▶ [THE TASK]
From the first line to the last, repeat the records exactly and skip the pictures.

*** GIVEN INFORMATION ***

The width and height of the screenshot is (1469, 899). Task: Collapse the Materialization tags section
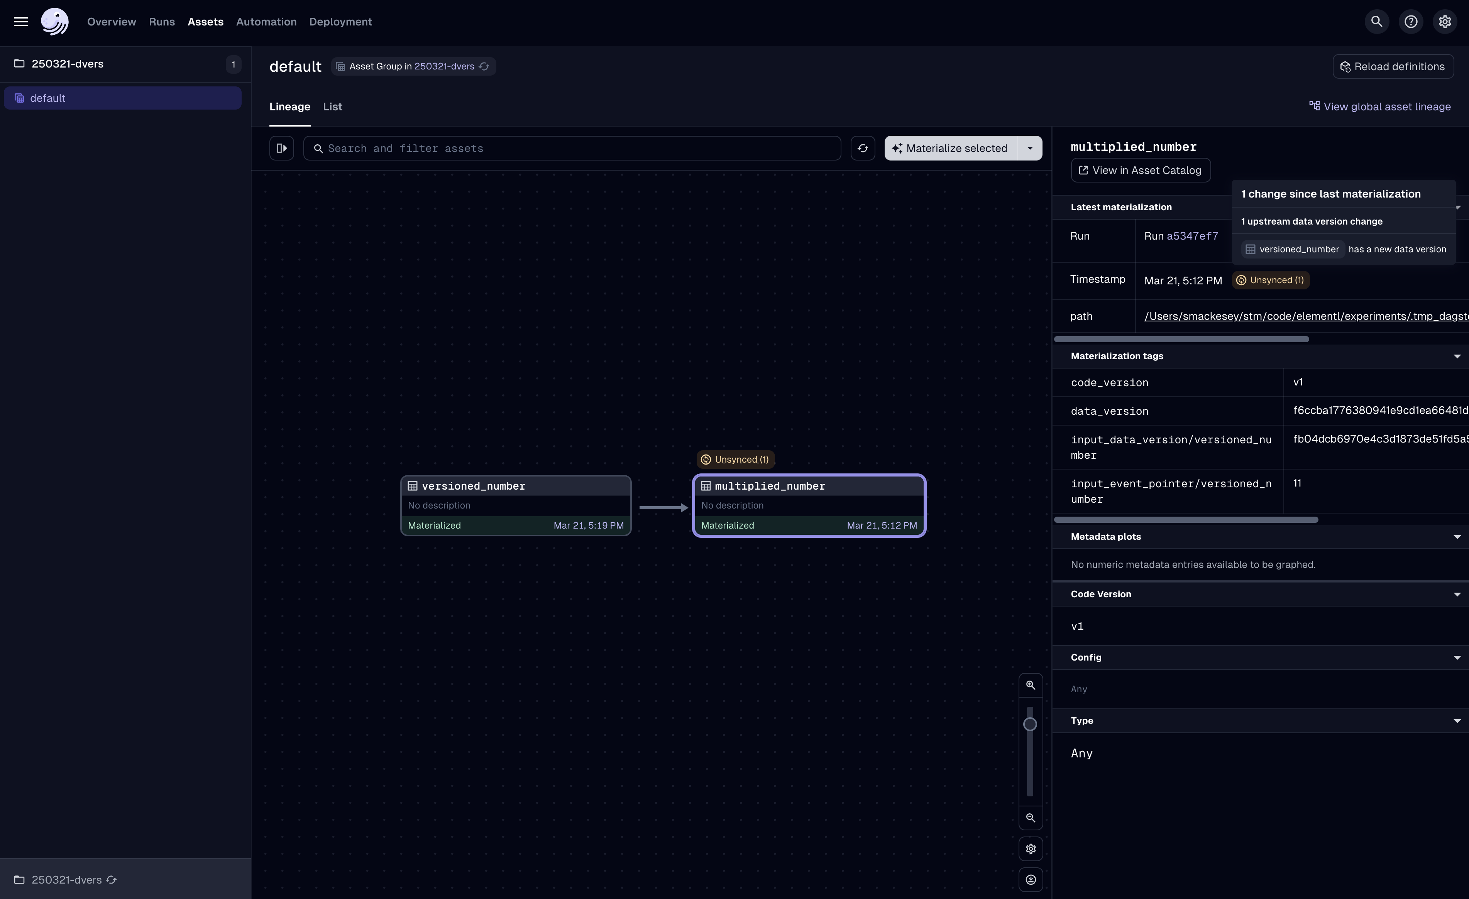coord(1457,356)
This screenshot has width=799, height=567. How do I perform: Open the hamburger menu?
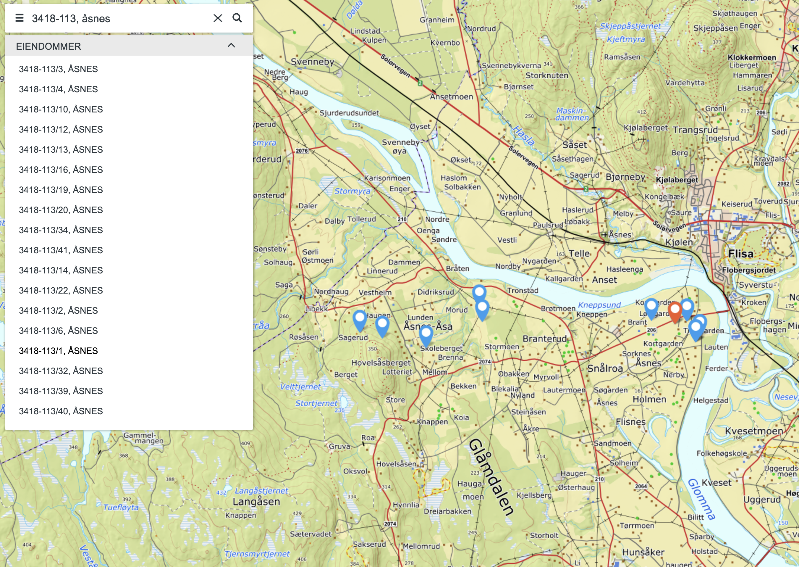point(20,18)
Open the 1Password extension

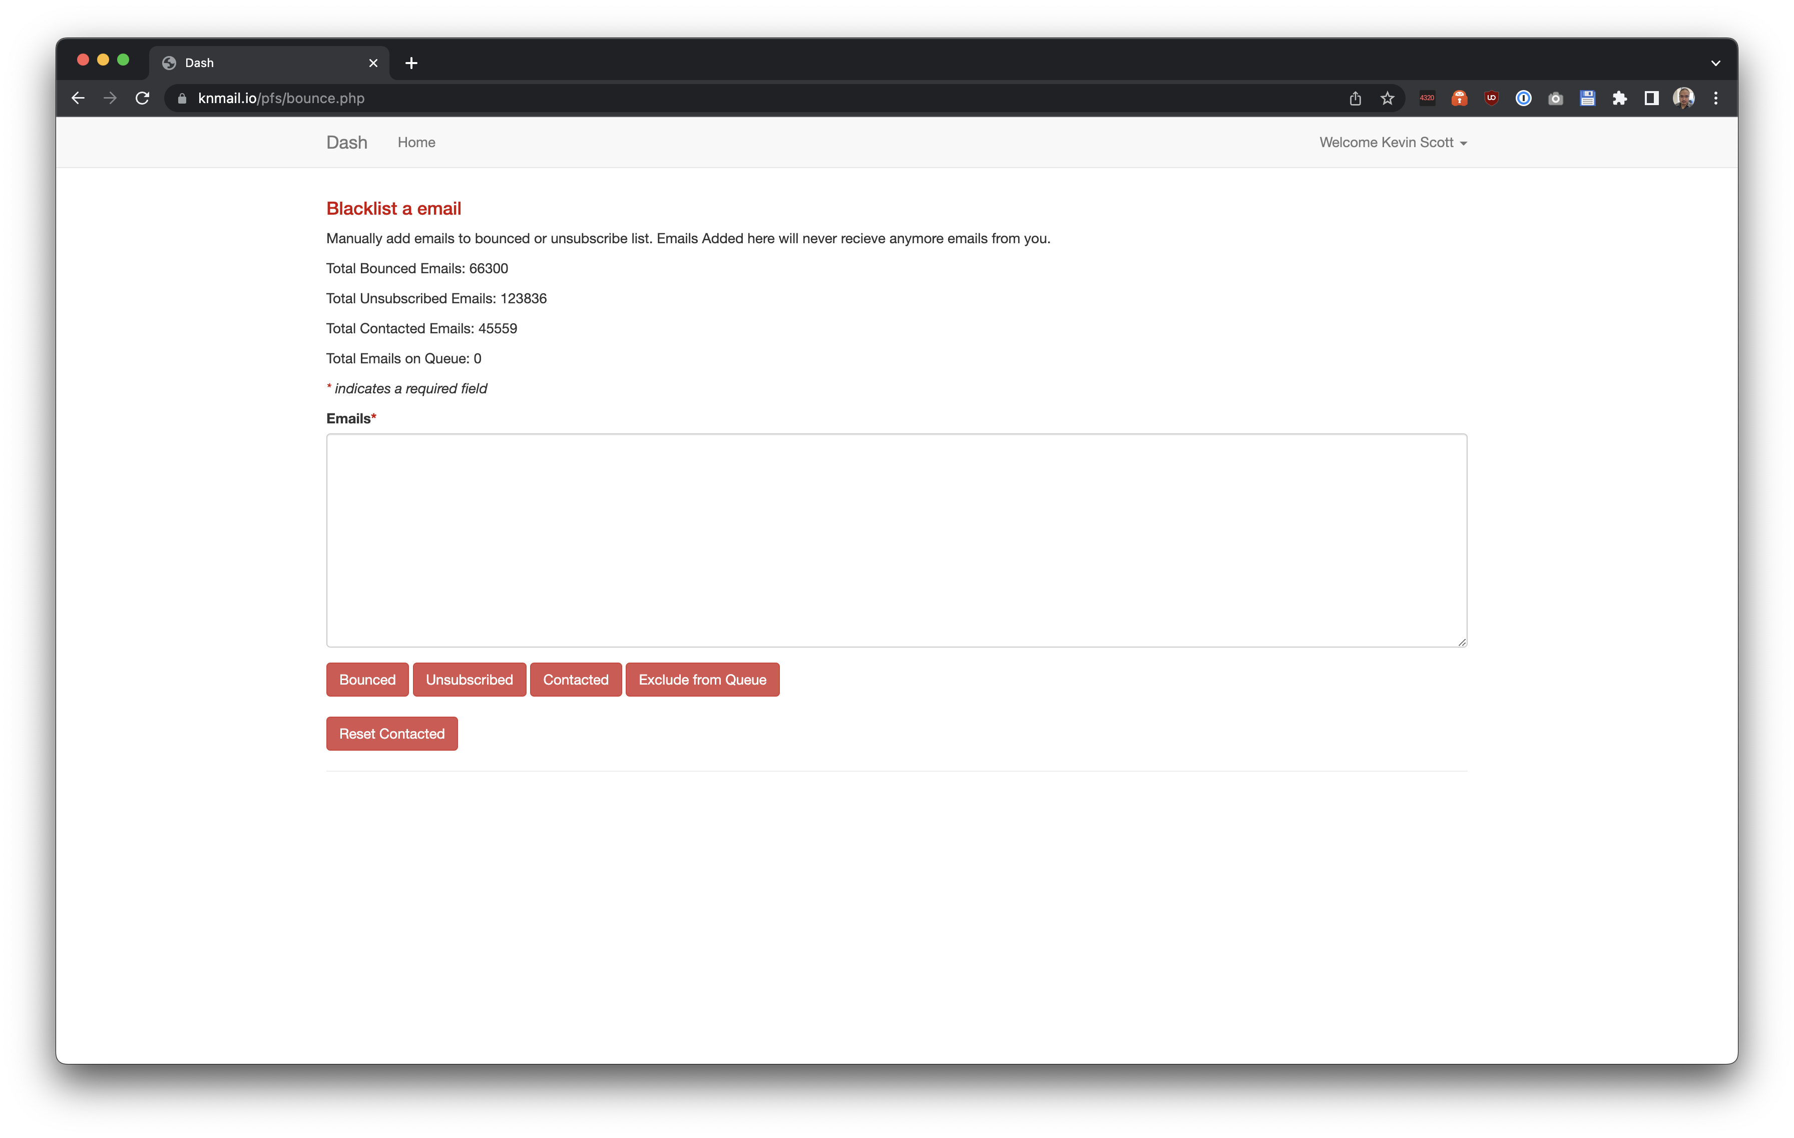coord(1523,98)
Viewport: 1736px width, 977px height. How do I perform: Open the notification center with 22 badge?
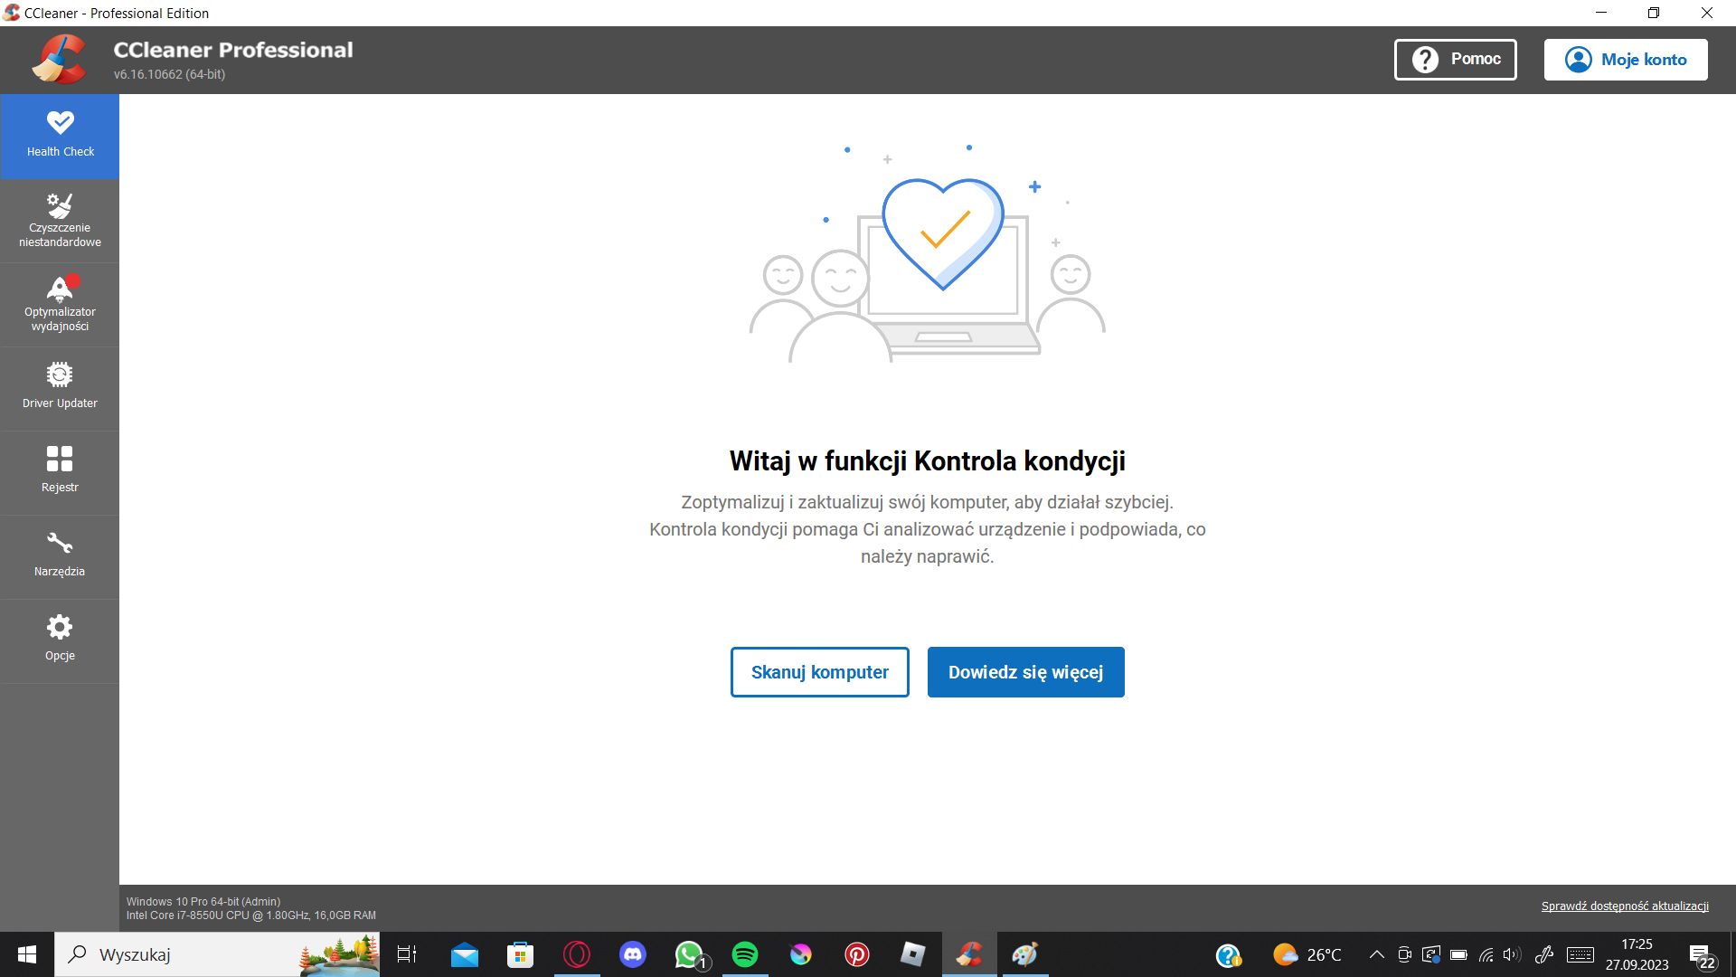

*** End of GIVEN INFORMATION ***

▶ [RESPONSE BOX]
The width and height of the screenshot is (1469, 899). Task: Collapse the Materialization tags section
coord(1457,356)
This screenshot has width=799, height=567. How do I perform: Open the hamburger menu?
point(20,18)
Open the 1Password extension

coord(1523,98)
Viewport: 1736px width, 977px height. How do I perform: Open the notification center with 22 badge?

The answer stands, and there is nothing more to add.